CHRISTIANSTED, U.S. Virgin Islands The powerful core of the storm passed overnight between St. Martin and the U.S. and British Virgin Islands, said Lixion Avila, a hurricane specialist with the U.S. National Hurricane Center in Miami.

"It could have been worse," Avila said. "They were very, very lucky."

Omar knocked down trees, caused some flooding and minor mudslides but there were no immediate reports of deaths or major damage in the U.S. Virgin Islands, said Mark Walters, director of the disaster management agency for the Caribbean territory.

A last-minute shift to the east spared St. Croix, the most populated of the islands.

The nearby British Virgin Islands also emerged largely unscathed, said Deputy Gov. Inez Archibald, noting there was little damage beyond some mudslides and scattered debris.

"We did reasonably well actually," Inez told The Associated Press. "We did not get what we expected."

The island's international airport reopened Thursday afternoon, but the Virgin Gorda airport remained closed because of flooding.

Omar began weakening as it headed over the ocean. By late Thursday morning, it was centered about 180 miles (290 kilometers) northeast of the northern Leeward Islands and moving northeast about 23 mph (37 kmh). It had maximum winds of 85 mph (140 kph).

Omar was taking an unusual southwest-to-the-northeast track toward the central North Atlantic, well away from the U.S. mainland.

On Thursday, cleanup crews fanned out across several flooded Caribbean islands, where power and water were slowly being restored.

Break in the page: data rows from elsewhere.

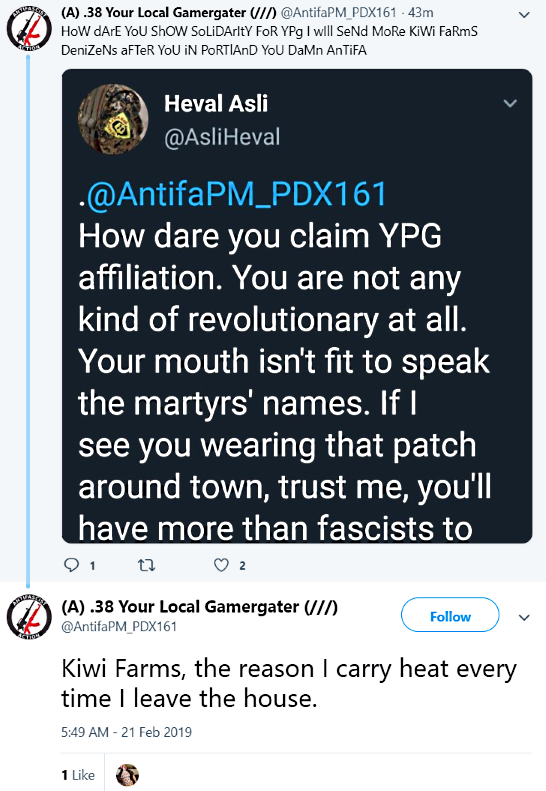Viewport: 546px width, 791px height.
Task: Select the Kiwi Farms tweet text
Action: (289, 684)
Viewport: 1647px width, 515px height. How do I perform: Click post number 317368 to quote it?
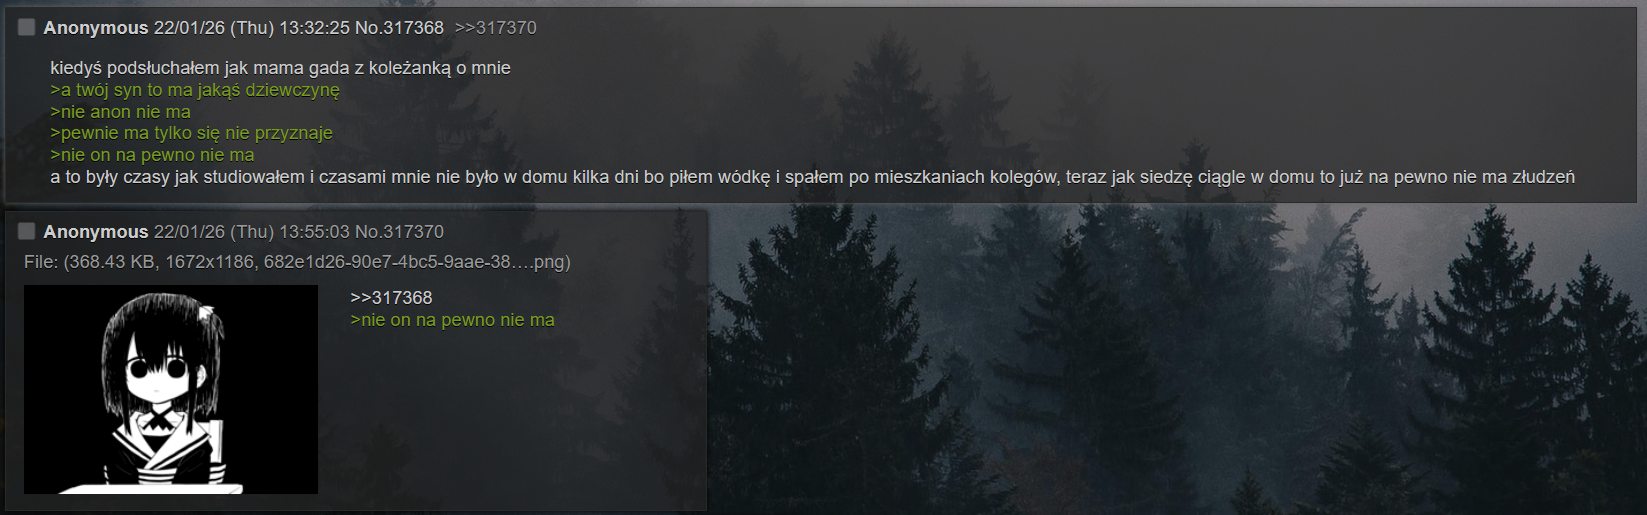click(413, 28)
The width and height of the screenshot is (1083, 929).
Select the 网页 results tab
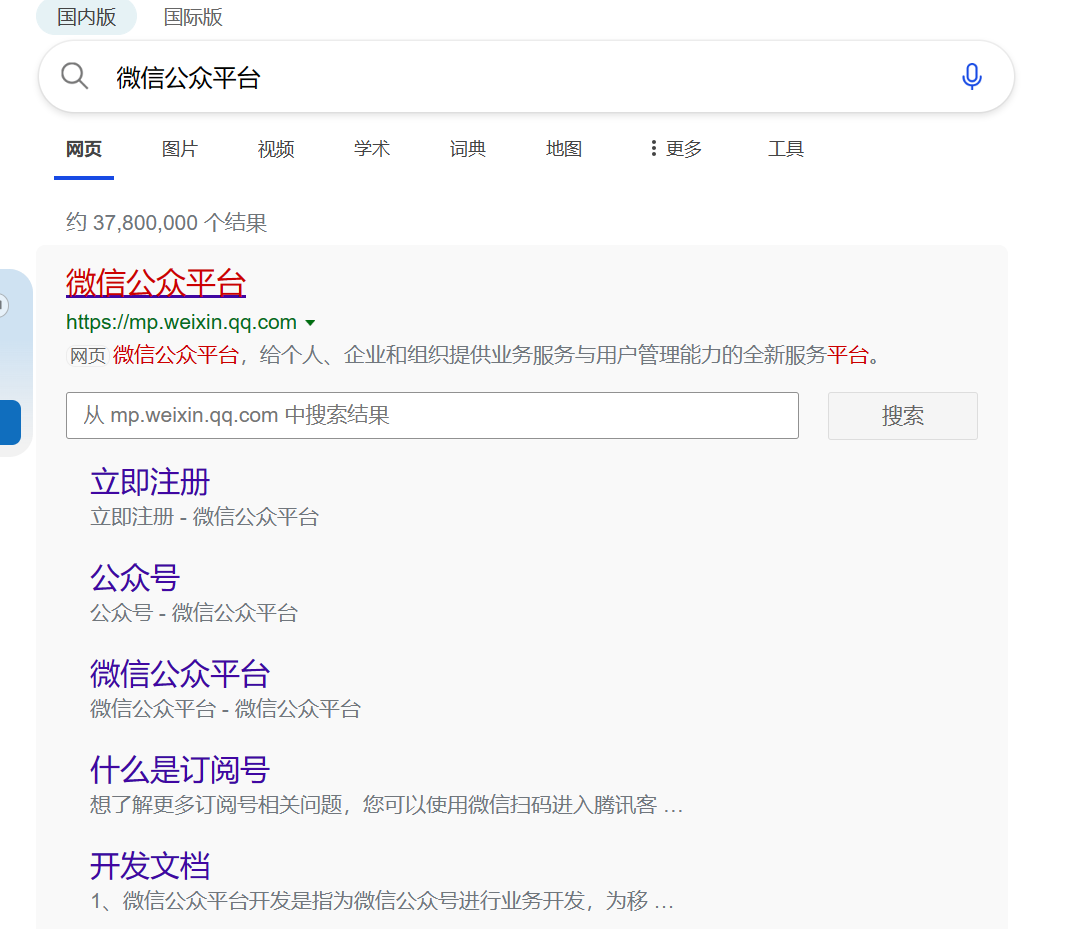84,149
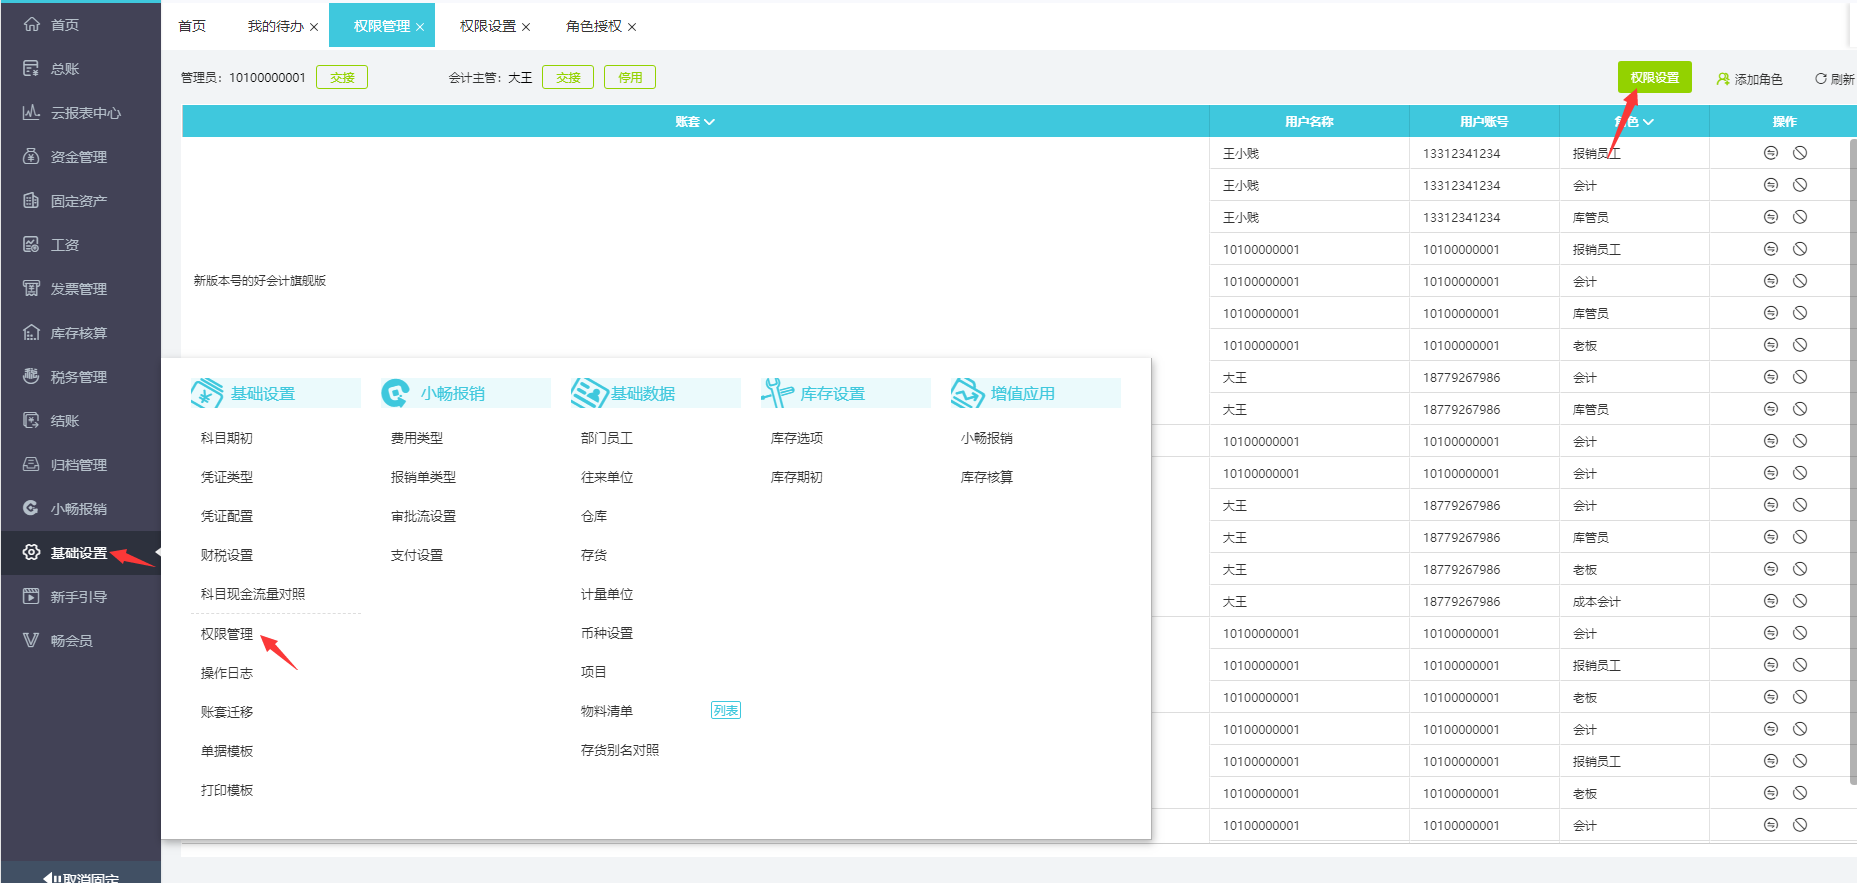Image resolution: width=1857 pixels, height=883 pixels.
Task: Click the 添加角色 user icon
Action: pos(1723,79)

Ports in Puerto Rico reopened, but remained closed in St. Croix.

In St. Maarten, roads were flooded and littered with tree branches and other debris, but authorities lifted a curfew Thursday afternoon and planned to reopen the main airport on Friday.

Lt. Gov. Franklyn Richards urged people to go to church and give thanks for being spared.

In Dominica, Prime Minister Roosevelt Skerrit toured the island's west coast.

"There is substantial damage to housing, fishing boats and port infrastructure," he said.

On the Puerto Rican island of Vieques, which was brushed by the storm, people returned home from shelters where they spent the night and awaited the resumption of ferry service to the mainland of the U.S. island territory.

"Everything was calm, nothing happened," said Joselyn Ponce of the local office of emergency services.

One death was reported on Puerto Rico's tiny island of Culebra. Authorities say a 55-year-old man collapsed from cardiac arrest while trying to install storm shutters on his house.

The island's Hovensa oil refinery, one of the 10 largest in the world, shut down operations for the storm.

Hurricane Omar forced at least three cruise ships to change course and flights were canceled on several islands.